(Bloomberg) -- Rogers Communications Inc. Chief Executive Officer Tony Staffieri defended his company’s C$20 billion ($15.4 billion) deal to buy Shaw Communications Inc. as a way to improve the reliability of Canada’s communications networks after a nationwide network failure left millions without service and drew the ire of the country’s industry minister.
“We very much remain committed to the Shaw transaction. That transaction has always been about expanding our network capabilities, attaining more redundancy and coverage across the nation that can only help in situations like this,” Staffieri said in an interview with BNN Bloomberg Television.
The CEO apologized again for the network failure, which began Friday and stretched into the weekend. He is due to meet Industry Minister Francois-Philippe Champagne on Monday afternoon to discuss what happened.

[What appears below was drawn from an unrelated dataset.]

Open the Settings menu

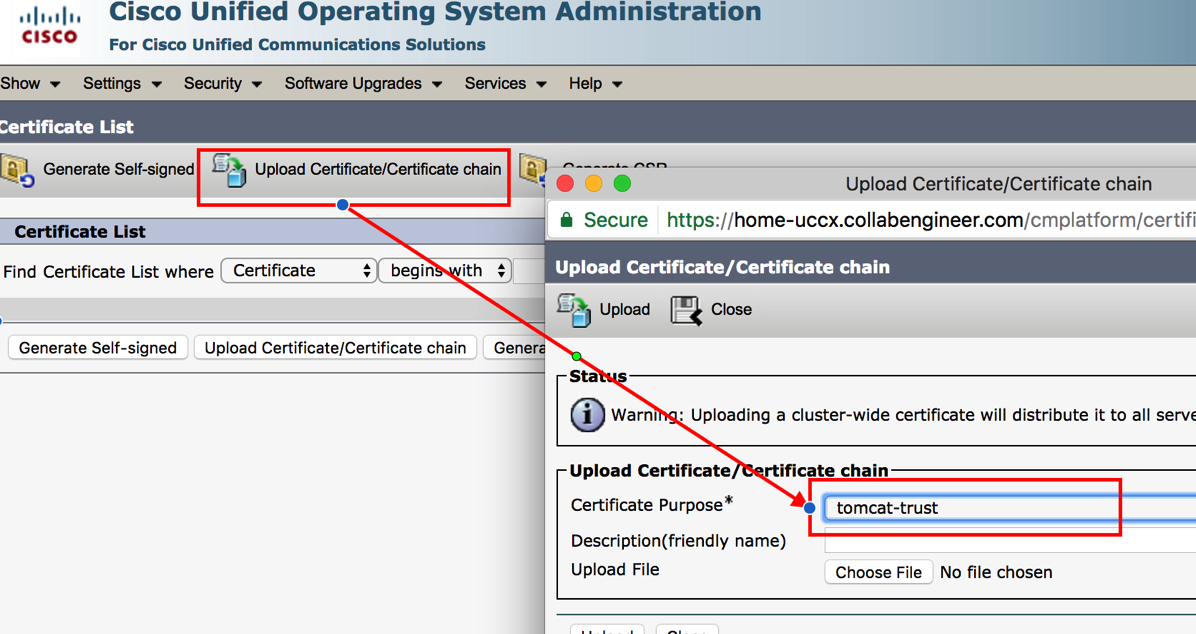pyautogui.click(x=121, y=84)
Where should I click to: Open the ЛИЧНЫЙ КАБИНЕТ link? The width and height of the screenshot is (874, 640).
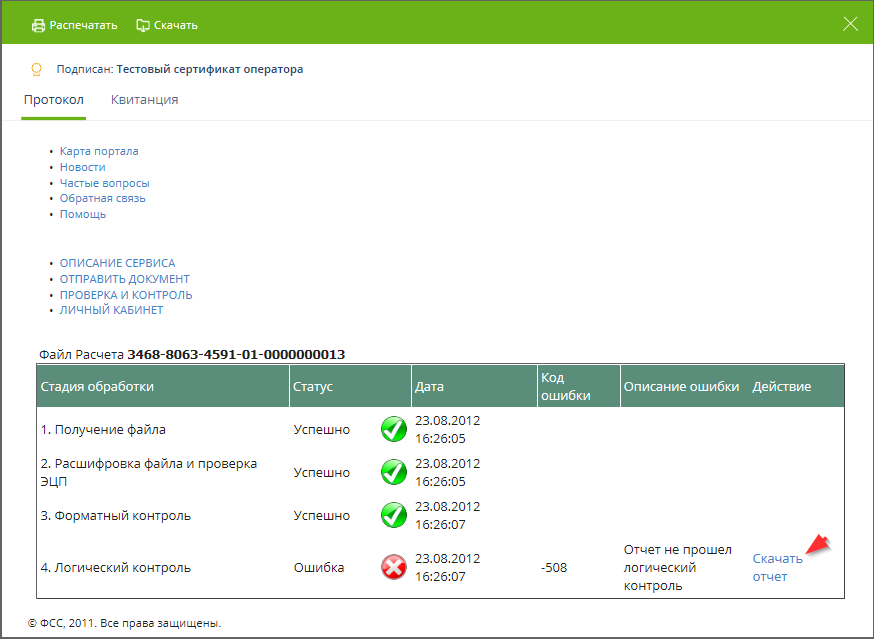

Champagne blasted the company’s network problem as “unacceptable” and said work was needed to fix reliability issues. The meeting is scheduled to discuss “how important it is to improve the reliability of the networks across Canada,” according to a statement from the minister’s office.
Rogers dropped as much as 4.6% Monday, the biggest intraday loss since May 9. Shaw was down 3.1% to C$35.07 as of 3:09 p.m. in Toronto.
Champagne’s department has the final say on approvals for Rogers’ proposed acquisition of Shaw, a major internet and wireless provider based in Canada’s west. The country’s antitrust body, known as the Competition Bureau, has opposed the deal and Friday’s outage could provide the regulator with more ammunition in its battle to stop the merger.